Imagens de trabalho infantil na Revolução Industrial

A despeito dos problemas históricos concernentes à interferência política indevida, à precariedade da estrutura operacional e à quantidade insuficiente de pessoal, a Auditoria-Fiscal do Trabalho brasileira vem atuando de forma decisiva em uma série de questões, como, por exemplo, o combate ao trabalho escravo e ao trabalho infantil, tendo logrado, além disso, a formação de quadros técnicos que se tornaram referência em diversos temas relacionados à saúde e à segurança do trabalho.

No entanto, como era de se esperar, as atividades realizadas pela Auditoria-Fiscal do Trabalho não foram poupadas do discurso de cunho ultraliberal a ganhar corpo a partir da década de 1990, orientado para o desmonte de todas aquelas estruturas do Estado que estariam a “atrapalhar” a atividade empreendedora privada, a geração de empregos e a movimentação da economia.

E, de fato, com o recrudescimento de tal discurso nos últimos anos, ainda mais acentuado pela divulgação massiva de opiniões tacanhas e propositalmente perfunctórias a respeito da atuação da fiscalização trabalhista, esta última passou a ser identificada pelos entusiastas do ultraliberalismo como uma instituição dedicada a exigir dos empresários formalidades despropositadas e a lhes impor custos operacionais e multas indevidas que estariam a inviabilizar a atividade empreendedora.

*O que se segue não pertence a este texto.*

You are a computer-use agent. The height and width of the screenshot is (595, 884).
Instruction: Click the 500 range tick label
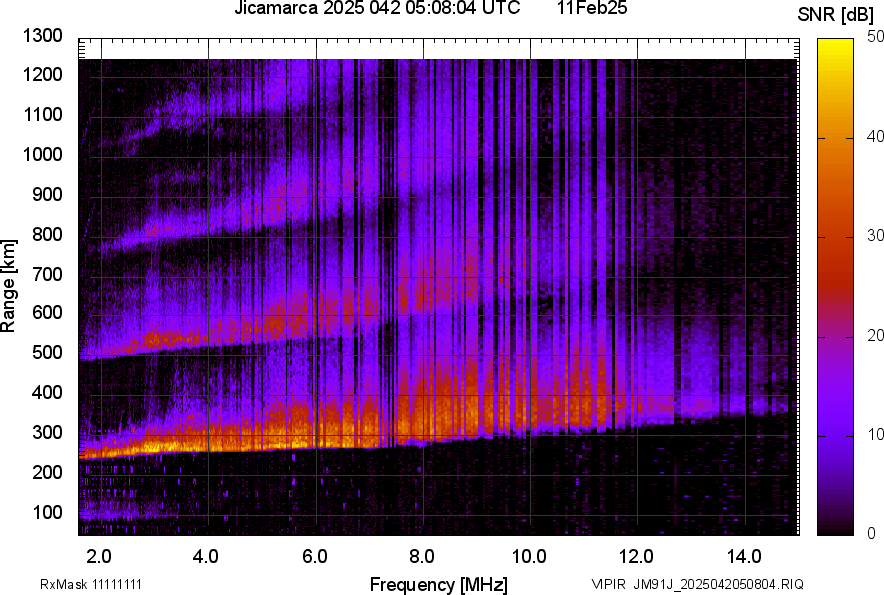click(47, 353)
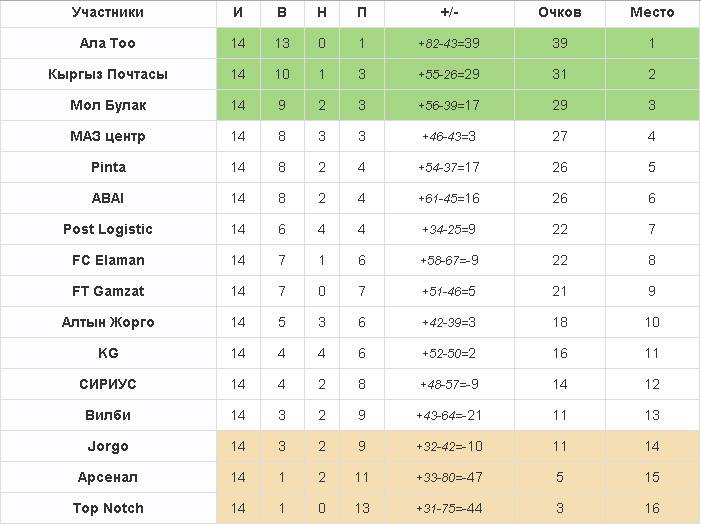Click the МАЗ центр team name
This screenshot has height=524, width=701.
point(108,136)
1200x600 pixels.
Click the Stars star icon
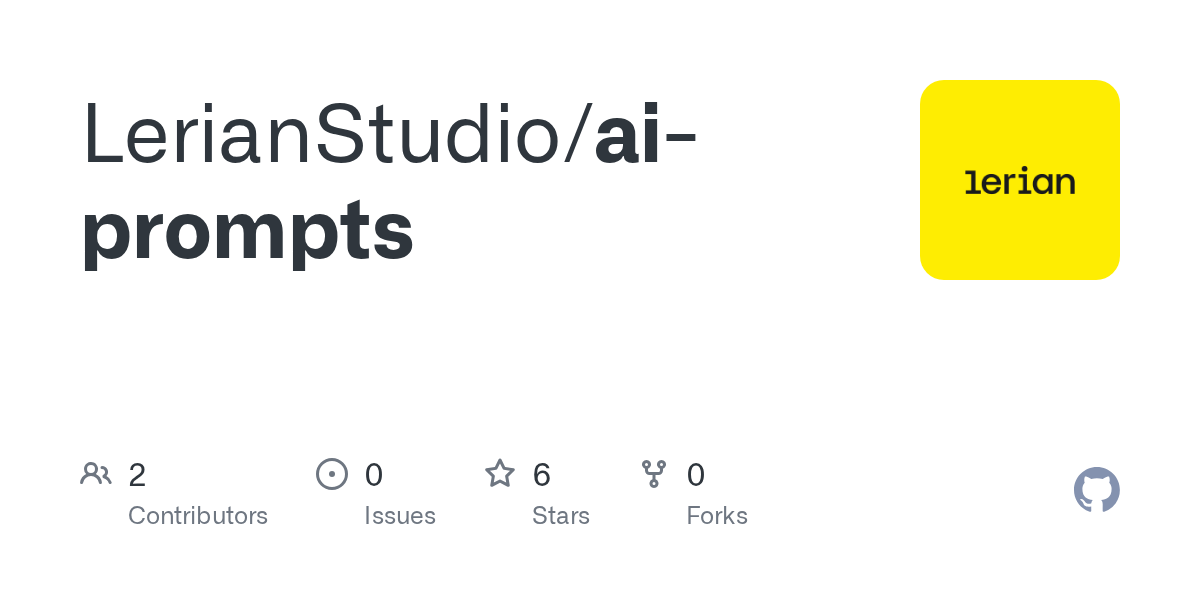(500, 473)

Em linha com tal entendimento, o atual Governo Federal editou em novembro de 2019 a MP 905, cujo texto promoveu uma série de alterações que impactam diretamente na atuação dos Auditores-Fiscais do Trabalho, de modo a potencializar a interferência de agentes políticos em suas atribuições institucionais, para além de restringir suas prerrogativas funcionais e de criar embaraços significativos à fiscalização laboral, em notória contrariedade ao interesse público e aos princípios regentes da Administração Pública.

Nesse sentido, foram inseridos dois novos dispositivos no Título VII da CLT (artigos 627-A e 627-B) conferindo às autoridades da Secretaria Especial de Previdência e Trabalho do Ministério da Economia atribuições correspondentes à elaboração de rotinas de fiscalização no âmbito dos “procedimentos especiais para a ação fiscal” e dos “projetos especiais de fiscalização setorial”. Tais alterações redundarão, em termos práticos, na subtração de parcela significativa de autonomia conferida aos Auditores-Fiscais do Trabalho no que concerne ao planejamento das ações fiscalizatórias, bem como à identificação e à repressão, em concreto, das irregularidades eventualmente detectadas nas empresas autuadas.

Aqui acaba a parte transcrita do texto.